Marianne Diorio, a spokeswoman for Estée Lauder, acknowledged as much: “In the beginning we were nervous about the blogs. As with any new media, there were mixed emotions.” Pointedly, she added, “Now we could never think of launching a fragrance without contacting the bloggers.” The company engages in dialogues with critics, she said, and advertises some of its fragrances on sites like Now Smell This.

Firmenich, a producer and supplier of fragrances, operates osMoz.com, which made its debut in 2001 and claims 300,000 members. In recent months, the company has encouraged readers to share information and to rate fragrances, its own and others, Julien Levy, the site’s marketing director, said.

Commentators on coty.com prompted Coty, which makes fragrances by David Beckham and Jennifer Lopez, among others, to think of reissuing its greatest hits, scents like Emeraude and L’Origan, said Stephen C. Mormoris, a senior vice president of global marketing. 
科蒂公司全球行銷資深副總裁史蒂芬‧摩墨瑞斯說,在coty.com網站上發表意見的人,逼得製造大衛‧貝克漢與珍妮佛洛佩茲等人掛名香水的科蒂公司考慮重新推出「綠寶石」、「牛膝草」等旗下最熱門的幾款香水。

Such developments cannot come soon enough for Tania Sanchez.

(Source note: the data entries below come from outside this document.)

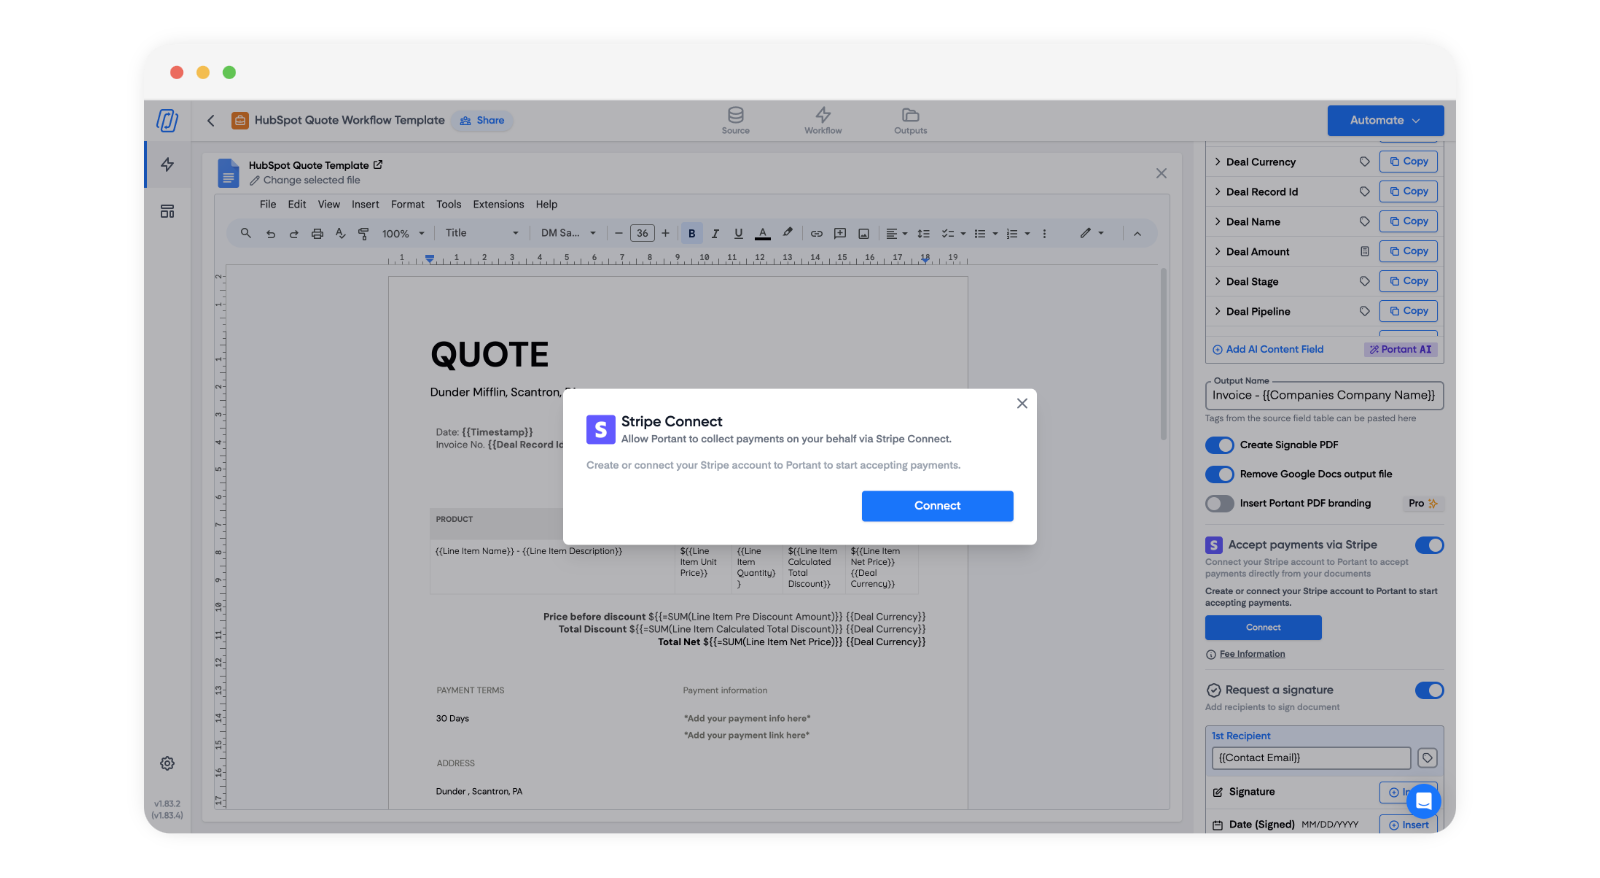Image resolution: width=1600 pixels, height=878 pixels.
Task: Click the Output Name input field
Action: (1324, 396)
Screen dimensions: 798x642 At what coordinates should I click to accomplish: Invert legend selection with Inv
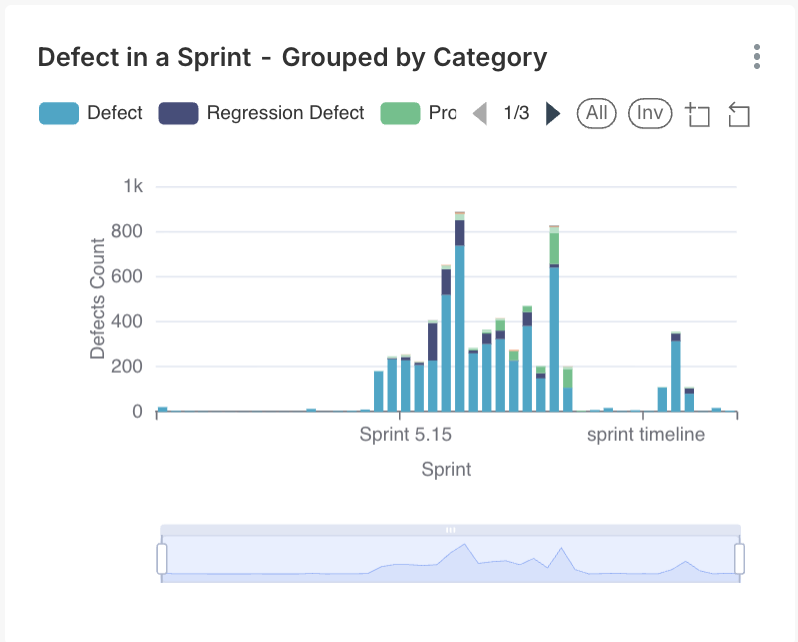point(650,113)
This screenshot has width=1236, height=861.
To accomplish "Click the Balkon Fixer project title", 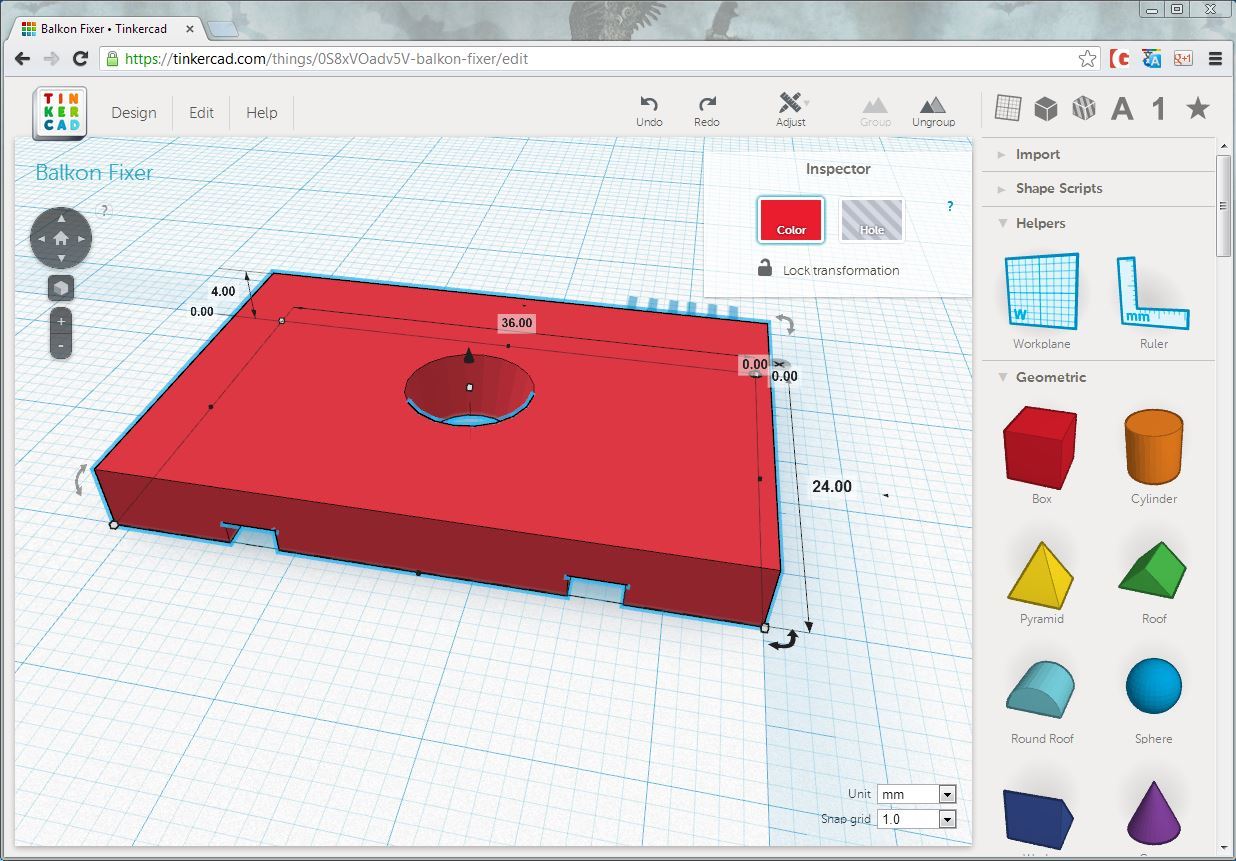I will pyautogui.click(x=94, y=173).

In “Perfumes: The Guide,” she chided that the perfume industry “hasn’t yet figured out the benefits or relaxing control.” She told of a prominent blogger threatened with a lawsuit by a perfume company because she had deemed its product only “O.K.,” and “a little disappointing.” 
這可是桑奇茲女士迫不及待的發展。她在「香水指南」裡批評道,香水業「還搞不清楚放鬆管制的好處」。他提到一位知名部落格主人遭到一家香水公司的訴訟威脅,只因她認為這家公司的產品「尚可」而且「讓人有點失望」。

“When a sleek luxury goods company unleashes its lawyers on a suburban mom for not liking their new fragrance,” Ms. Sanchez wrote, “we know the world is changing.”